Le Ministre de la Communication et Médias, Porte-parole du Gouvernement, Patrick Muyaya Katembwe, a pris part ce mardi au premier échange intergénérationnel 2026, organisé par l’ASBL Dialogue Intergénérationnel au Centre Wallonie-Bruxelles à Kinshasa.
Lors du deuxième panel, le ministre a présenté le sous-thème : « Processus de Doha et de Washington : vers une paix durable ? Analyse des rapports de force et des acteurs clés ». En quelques minutes, il a expliqué les enjeux des accords de Doha et de Washington, mettant en avant l’engagement du Président Félix Tshisekedi et de son gouvernement pour le retour de la paix dans l’Est de la RDC et pour un développement économique durable.
La jeunesse, moteur de la paix
Patrick Muyaya a souligné l’importance de l’engagement citoyen des jeunes aux côtés des institutions :
« Cette guerre d’agression ne vise pas le Président, mais tous les Congolais. Elle nous est imposée par le Rwanda pour asseoir son modèle économique », a-t-il déclaré, encourageant la jeunesse à faire de l’implication civique un levier pour la paix durable.

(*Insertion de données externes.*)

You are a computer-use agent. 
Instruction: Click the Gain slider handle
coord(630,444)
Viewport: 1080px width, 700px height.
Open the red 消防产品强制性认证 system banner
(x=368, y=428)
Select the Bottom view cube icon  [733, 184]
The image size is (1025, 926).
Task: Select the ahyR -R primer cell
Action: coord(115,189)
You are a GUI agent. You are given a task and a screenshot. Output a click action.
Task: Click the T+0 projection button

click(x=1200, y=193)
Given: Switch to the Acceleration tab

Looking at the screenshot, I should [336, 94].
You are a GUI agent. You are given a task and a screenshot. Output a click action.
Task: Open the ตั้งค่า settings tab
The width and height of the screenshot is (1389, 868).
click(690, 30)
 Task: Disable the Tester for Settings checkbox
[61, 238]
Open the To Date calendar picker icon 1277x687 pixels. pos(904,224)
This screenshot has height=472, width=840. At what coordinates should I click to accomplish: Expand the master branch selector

Le ministre a également insisté sur la responsabilité graduelle dans l’action publique :
« On ne fait pas carrière dans la jeunesse. Les responsabilités s’assument dans le temps, à travers des institutions organisées. Dans un pays, ce n’est pas cent millions d’habitants qui peuvent engager la nation en même temps. C’est pour cela que nous organisons des élections. »
Comprendre la crise et les initiatives diplomatiques
Patrick Muyaya a rappelé les racines profondes de la crise sécuritaire qui frappe l’Est de la RDC depuis près de trente ans :
« Depuis le génocide rwandais de 1994, nous sommes plongés dans un cycle de violences dont nous ne sommes malheureusement pas encore sortis », a-t-il expliqué, pointant la responsabilité directe du régime rwandais dans cette instabilité.
Il a aussi évoqué les initiatives diplomatiques du Président Tshisekedi, notamment l’adhésion de la RDC à la Communauté de l’Afrique de l’Est en 2022, et les efforts de coopération régionale.
« Nous n’avons aucun différend avec le peuple rwandais. Notre problème est avec le régime de Kagame », a-t-il précisé.
Les accords de Doha et Washington : avancées et garanties
Le ministre a indiqué que l’échec des initiatives régionales avait conduit à une aggravation des violences avant l’adoption de la résolution 2773 du Conseil de sécurité de l’ONU, qui a ouvert la voie à un dialogue encadré et exigé le retrait des troupes rwandaises du territoire congolais.
Il a rappelé la rencontre du 18 mars entre les Présidents congolais et rwandais sous l’égide de l’Émir du Qatar, soutenue par les États-Unis et des sanctions internationales contre le Rwanda.
« Dans l’accord de paix, nos lignes rouges ont été respectées. Aucun centimètre carré de notre territoire ne sera cédé », a affirmé le Porte-parole du Gouvernement.
Le ministre a également dénoncé l’implication du Rwanda dans le soutien aux groupes armés.
Le FDLR et le M23 n’existent que par la volonté du Rwanda. Leurs avancées sont possibles uniquement grâce à la trahison de certains Congolais , a-t-il insisté.
Appel à une mobilisation collective
Patrick Muyaya a conclu en appelant à une mobilisation durable et collective :
Cette guerre ne concerne pas un régime. Deux chefs d’État congolais en sont morts (Joseph Désiré Mobutu et Laurent Désiré Kabila) et des millions de Congolais ont été victimes. Les soldats qui tombent sont vos frères, vos cousins. Les ressources utilisées pour la guerre pourraient, une fois la paix rétablie, servir au bien-être, à la santé et à l’éducation des populations. Le panel a réuni, aux côtés du ministre, le Vice-premier ministre et ministre de l’Économie nationale, Daniel Mukoko Samba, le Secrétaire exécutif d’Ebuteli, Freud Bauma, et le Directeur général de Glorhis Multiservices SARL, Don Mbuyi. La jeunesse congolaise était représentée par Claude Mbuyi, président du Conseil national de la jeunesse.
Les organisateurs ont salué l’engagement des ministres du gouvernement Suminwa 2, qui ont consacré plus de trois heures à échanger avec les jeunes participants.